N. never overtly answers the first of the two criteria he has professed to follow: whether this volume lives up to Barnes and Noble’s self-professed intention of publishing “quality editions of enduring works” with new scholarship. The heavy impasto of trivial criticism he lays over the revision would suggest the answer is no. The answer to the second criterion, whether or not the revision was the best edition for the publisher’s declared purpose, is a slightly oblique no. N. concedes it brings “Herodotus to a broad audience very cheaply,” but favors the Waterfield-Dewald translation for the extra $3. He underscores his choice by claiming that “The translation itself, as Lateiner in part acknowledges, is better … ,” better by implication than Macaulay. Lateiner says no such thing, he merely comments (504) that Waterfield is “sometimes superior and always fluent,” not superior absolutely to Macaulay.

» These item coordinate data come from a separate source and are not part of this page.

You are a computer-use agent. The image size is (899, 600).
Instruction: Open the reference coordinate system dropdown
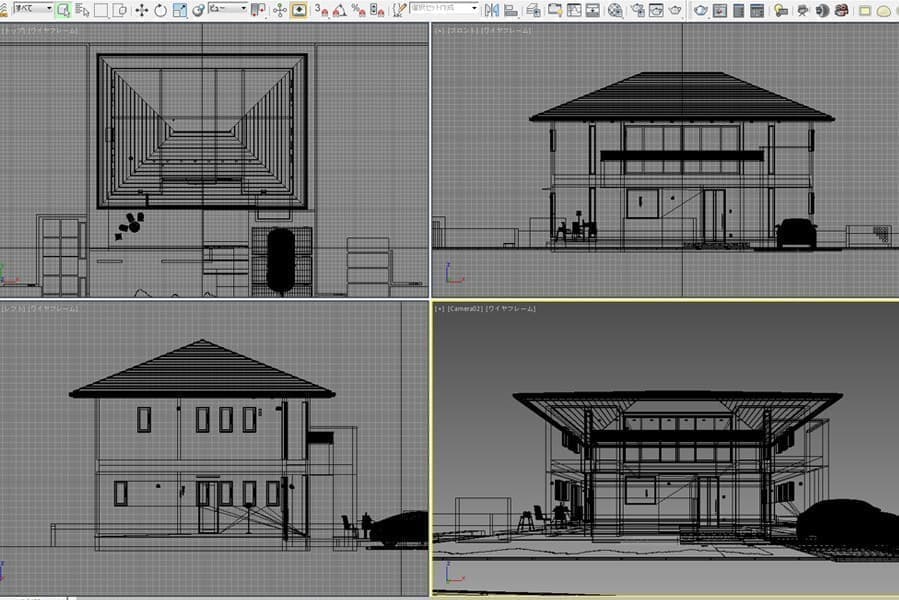(227, 10)
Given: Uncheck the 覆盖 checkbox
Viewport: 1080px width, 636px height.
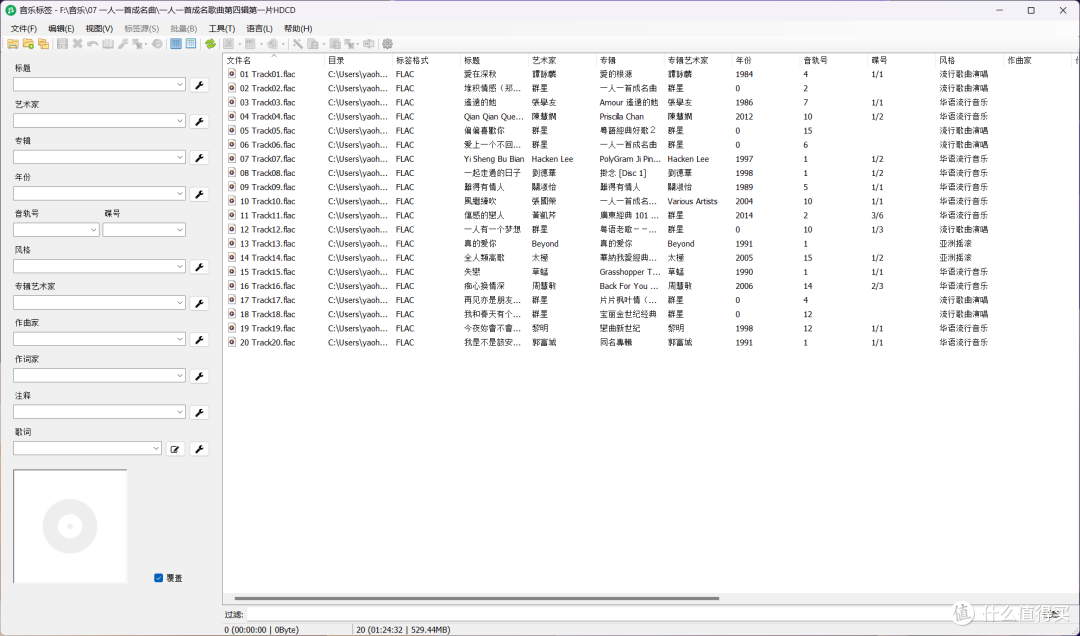Looking at the screenshot, I should coord(159,578).
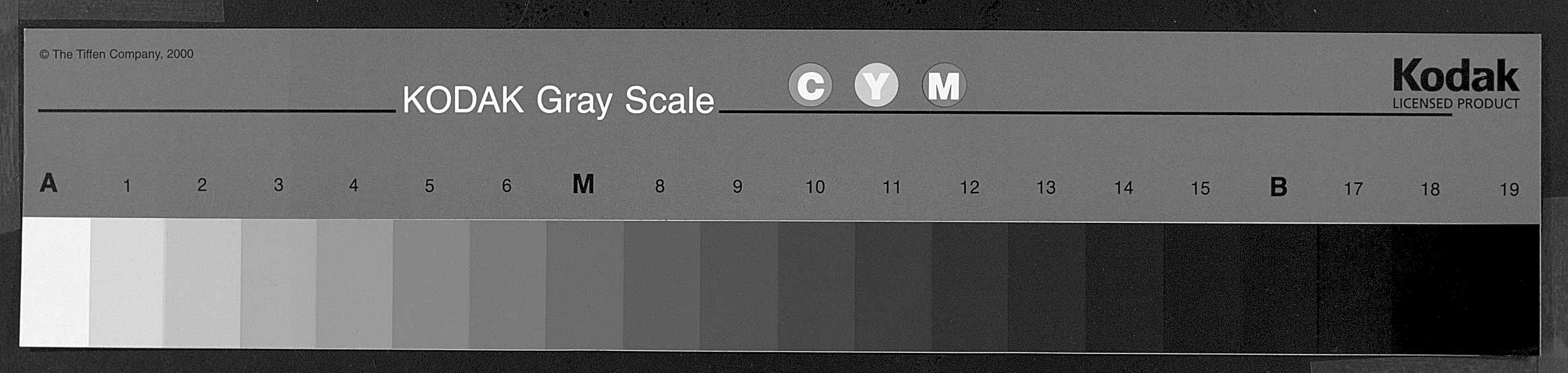Click the LICENSED PRODUCT text
Screen dimensions: 1568x373
[1456, 104]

The fundamental mistake N. made was his decision to judge the publisher’s blurb rather than the inherent value of having Macaulay’s masterpiece back in print. Waterfield’s translation reads easily, which is not the same as reading elegantly, because he destroys Herodotus’ style by breaking up, truncating, transposing and simplifying the Greek sentences. Its only value for English literature are the annotations by Carolyn Dewald. Macaulay, however, is an enduring possession of English prose.